### WHAT YOU SHOULD DO
Scan the data below and give the number of lines that include the word "dropdown", with no other words.

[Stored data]
---

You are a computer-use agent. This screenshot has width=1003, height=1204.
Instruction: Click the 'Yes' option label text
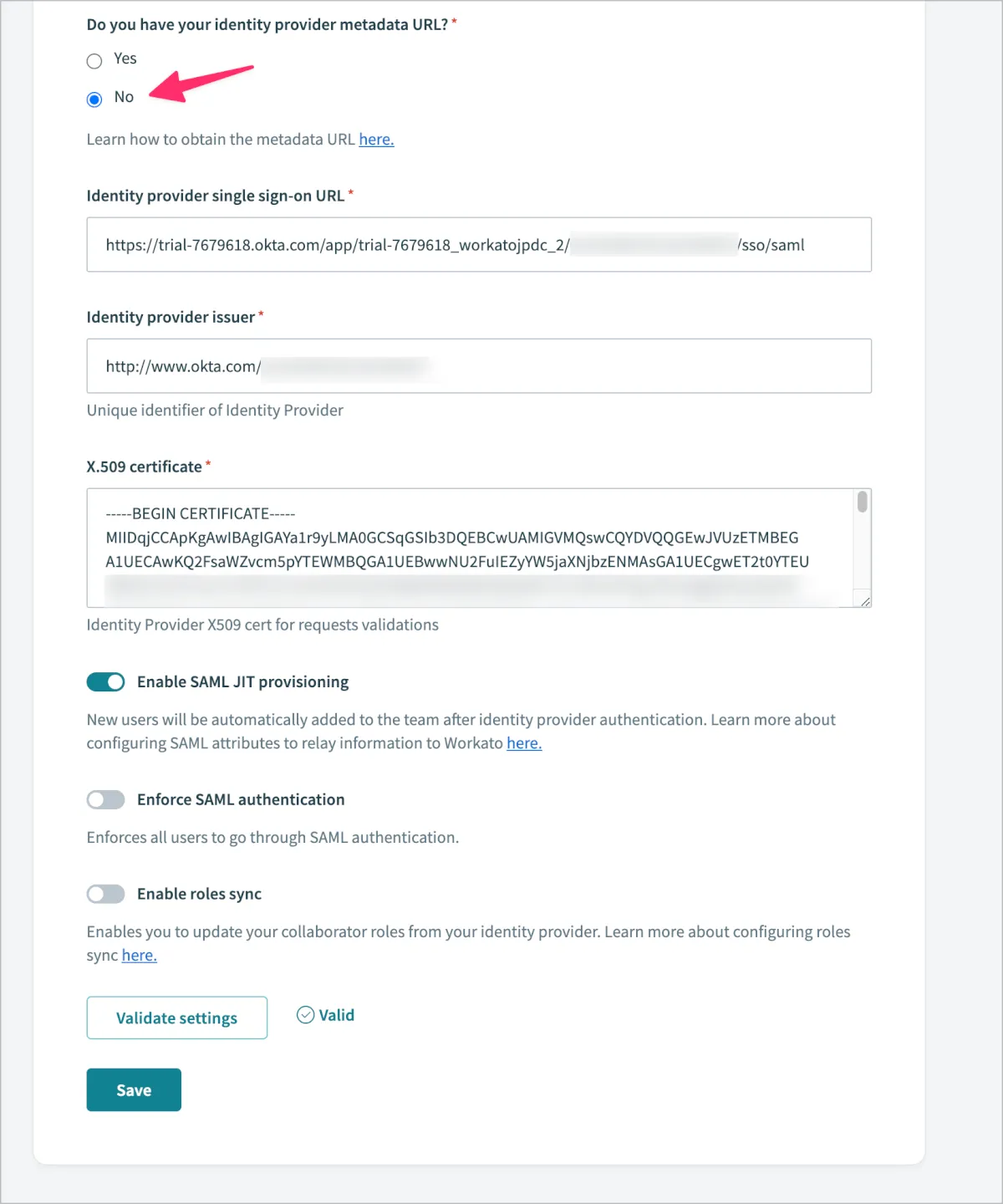[x=125, y=59]
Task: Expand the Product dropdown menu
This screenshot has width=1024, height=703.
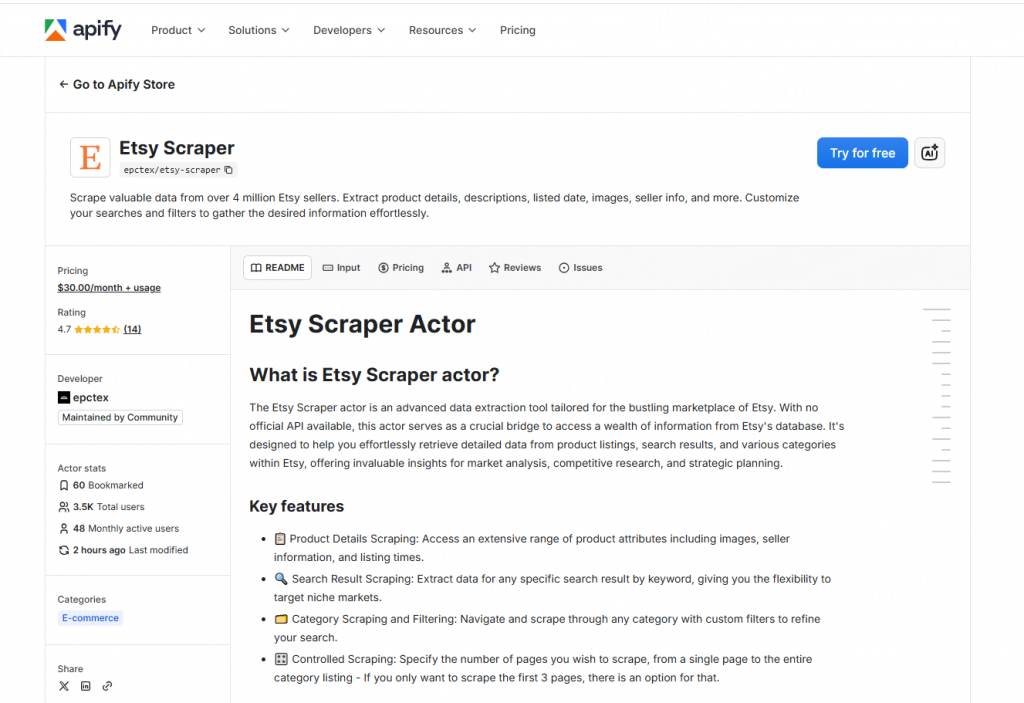Action: click(178, 30)
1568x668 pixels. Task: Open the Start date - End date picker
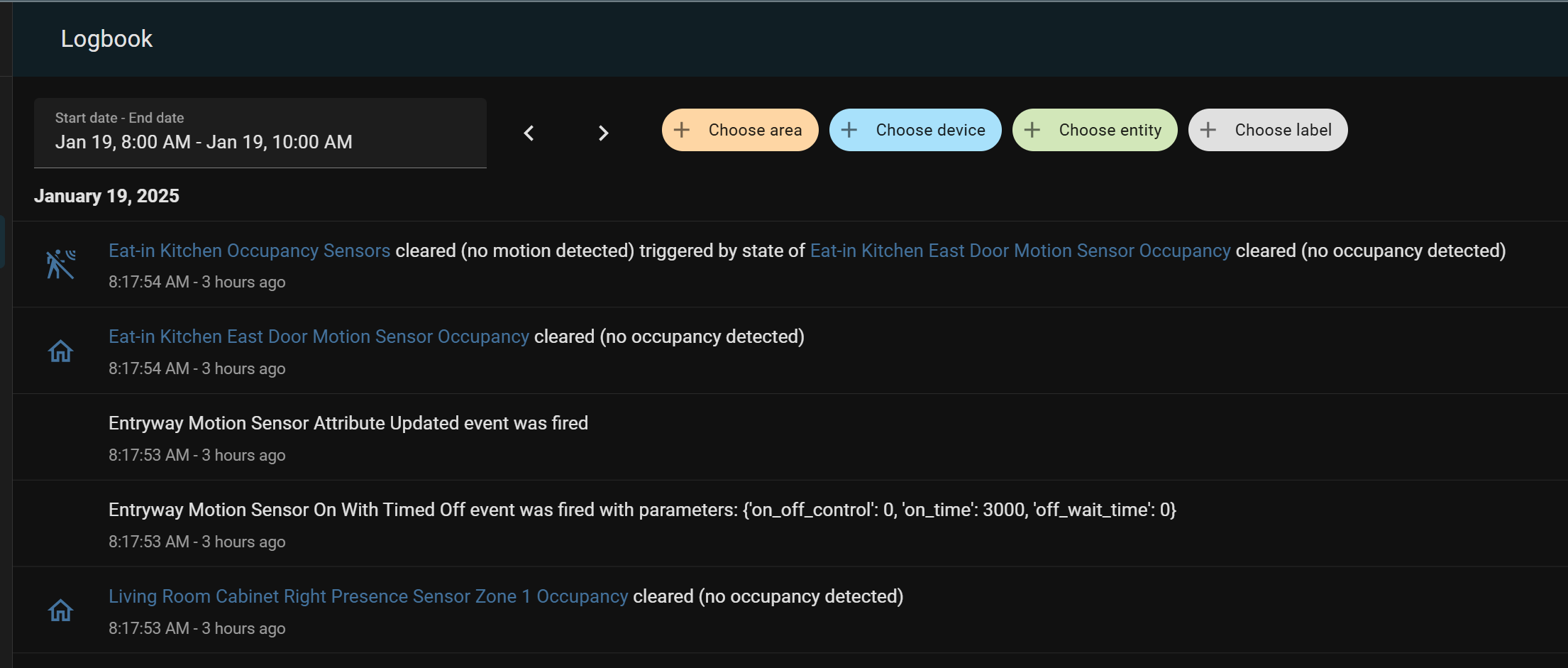[260, 133]
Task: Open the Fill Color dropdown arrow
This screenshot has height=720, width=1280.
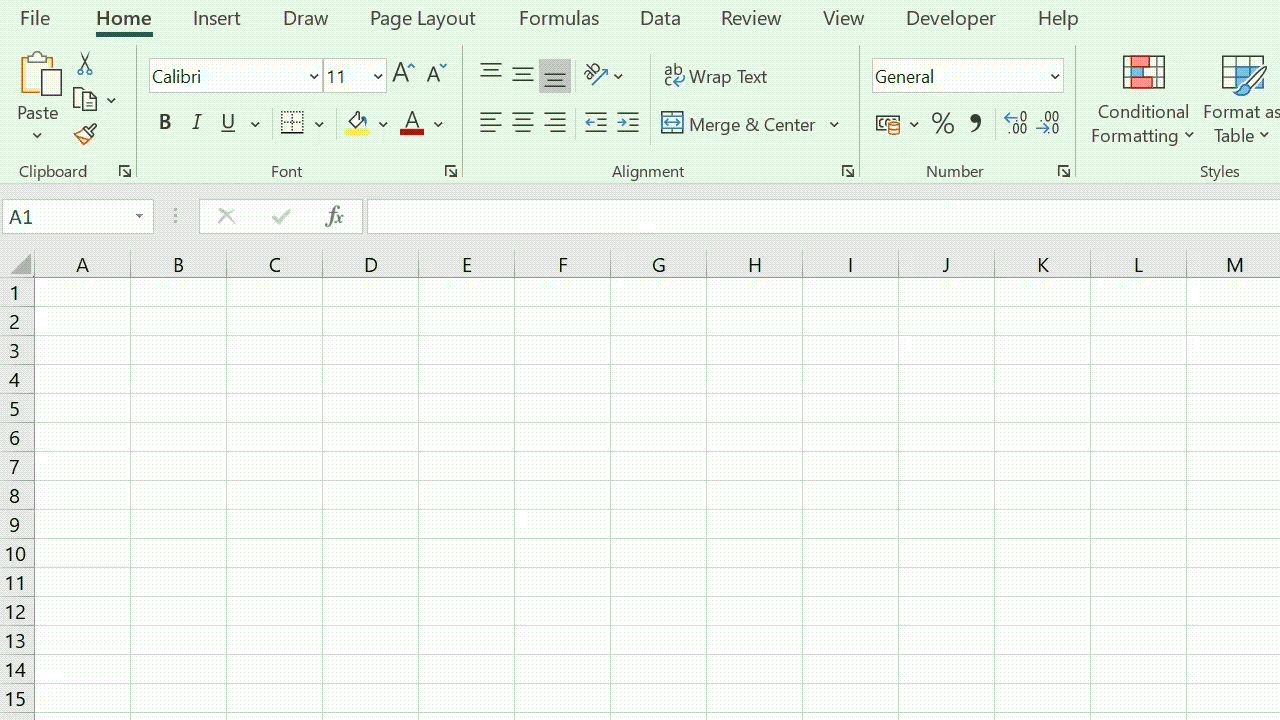Action: 383,123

---

### REPLY TO THE TASK
2